◆ 所给文段 ◆
然后check到需要的分支即可( branch_name改为需要的版本,这里我们需要r1.15,即昇腾支持的版本

git checkout branch_name 

我是图省事直接在这里download了一个源码 github.com/tensorflow/t ,因为在服务器git报一堆证书的错,不想搞哈哈哈(咳咳,一定要确认版本对不对,我下了个1.15.5的,他压缩包名字叫1.15,就很baby,版本下错了tfadapter不能用的)

后面发现如果要下到精准的1.15.0,需要在这里

点进去然后翻翻翻

然后找到对应需要的版本

或者修改这个链接后面的数字:

https://github.com/tensorflow/tensorflow/releases/tag/v1.15.0

然后进去下载源码传到服务器

或者直接

wget https://github.com/tensorflow/tensorflow/archive/refs/tags/v1.15.0.tar.gz --no-check-certificate

修改tf1.15.0源码 1

在执行build之前,需要对源码进行一些修改:

首先下载“nsync-1.22.0.tar.gz”源码包

进入tensorflow的1.15.0源码目录,打开“tensorflow/workspace.bzl”文件,找到其中name为nsync的“tf_http_archive”定义:

tf_http_archive(
        name = "nsync",
        sha256 = "caf32e6b3d478b78cff6c2ba009c3400f8251f646804bcb65465666a9cea93c4",
        strip_prefix = "nsync-1.22.0",
        system_build_file = clean_dep("//third_party/systemlibs:nsync.BUILD"),
        urls = [
            "https://storage.googleapis.com/mirror.tensorflow.org/github.com/google/nsync/archive/1.22.0.tar.gz",
            "https://github.com/google/nsync/archive/1.22.0.tar.gz",
    )

找一条链接把nsync-1.22.0.tar.gz下载下来,tar -zxvf 压缩包名 解压,进入nsync-1.22.0目录

注:教程中提到还会解压出一个pax_global_header文件,查了下发现是tar版本太久才会生成,所以忽略就好

编辑“nsync-1.22.0/platform/c++11/atomic.h”,在NSYNC_CPP_START_内容后添加如下红框内容

改完后,63-93行应该是这样的:

#include "nsync_cpp.h"
#include "nsync_atomic.h"
NSYNC_CPP_START_
#define ATM_CB_() __sync_synchronize()

◆ 所给材料 ◆
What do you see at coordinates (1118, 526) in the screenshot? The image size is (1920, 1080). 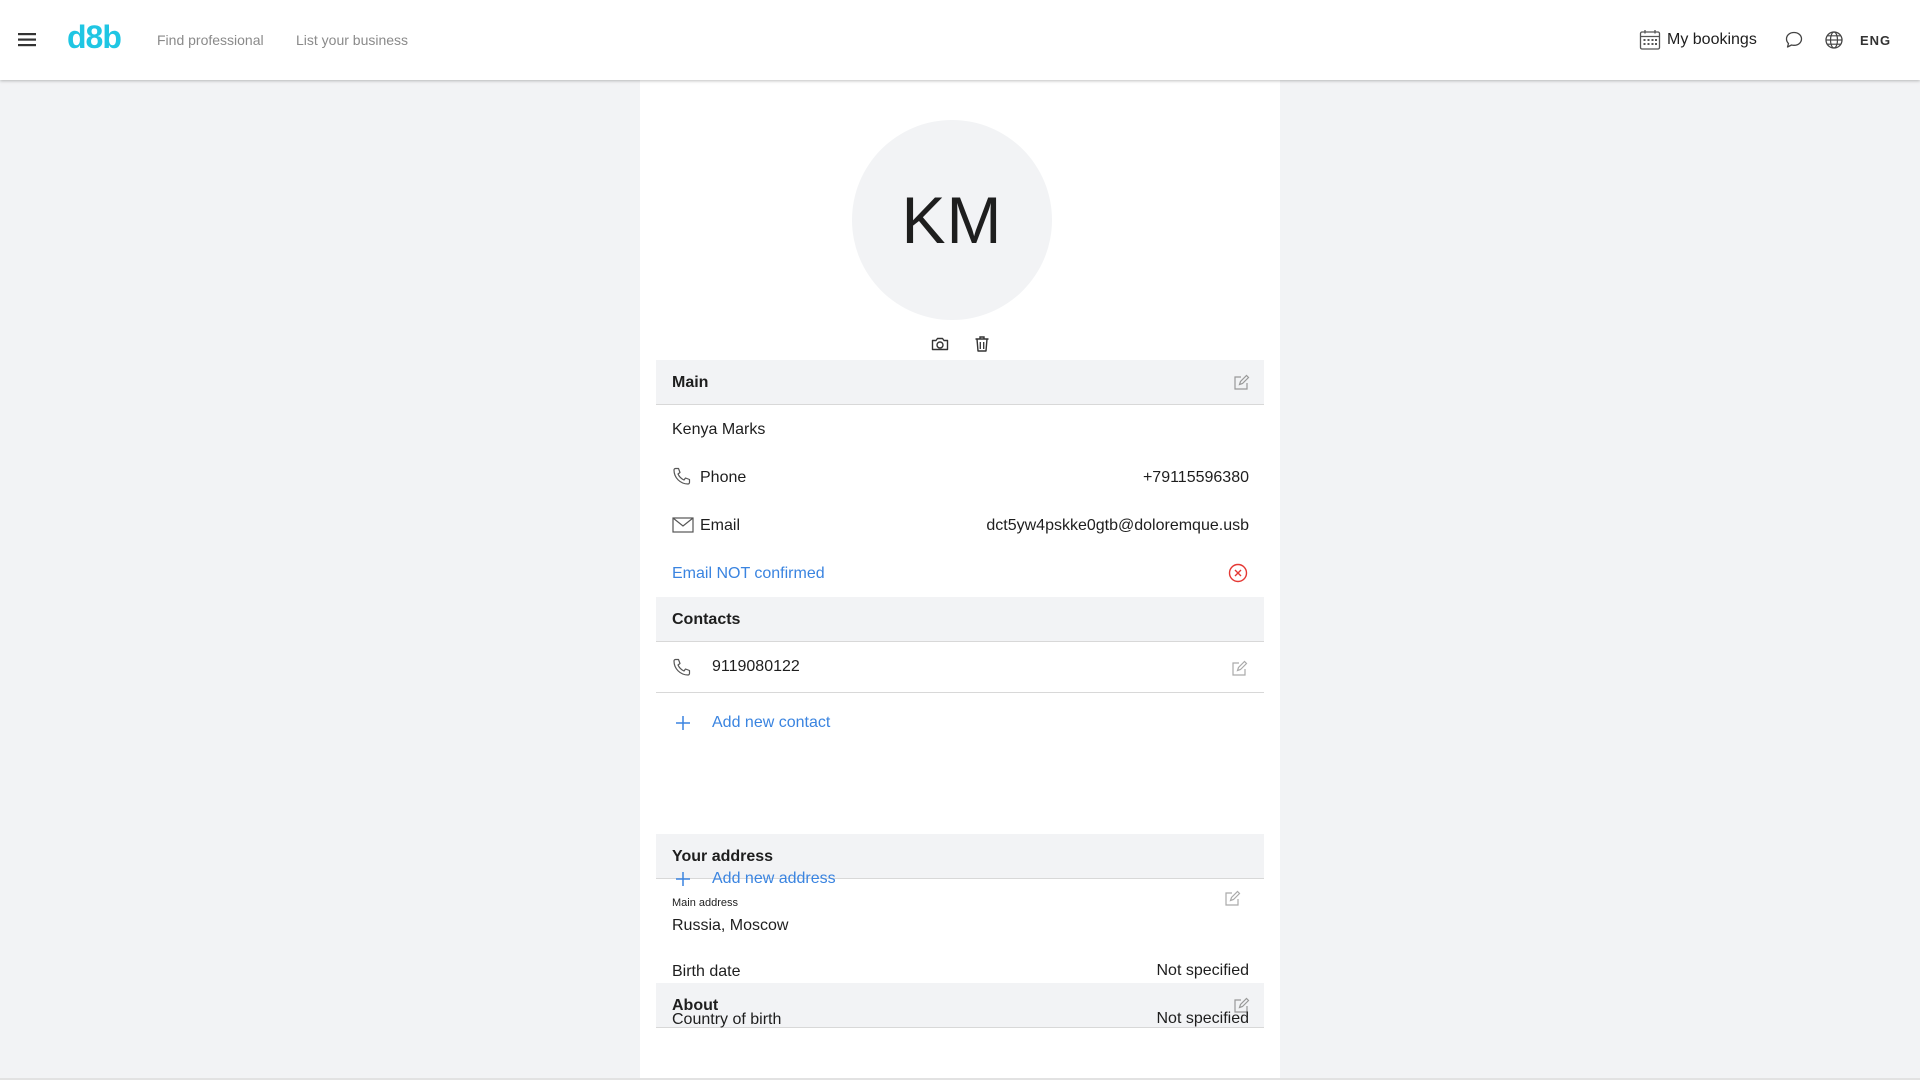 I see `email-value: dct5yw4pskke0gtb@doloremque.usb` at bounding box center [1118, 526].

◆ 任务要求 ◆
根据所给文段回答：
(a) 昇腾支持的 TensorFlow 分支是哪个？
(b) 作者图省事下载的源码实际是哪个版本？
(c) name 为 nsync 的“tf_http_archive”定义位于哪个文件中？
完成本题无需参考所给材料。

◆ 你的解答 ◆
(a) r1.15
(b) 1.15.5
(c) tensorflow/workspace.bzl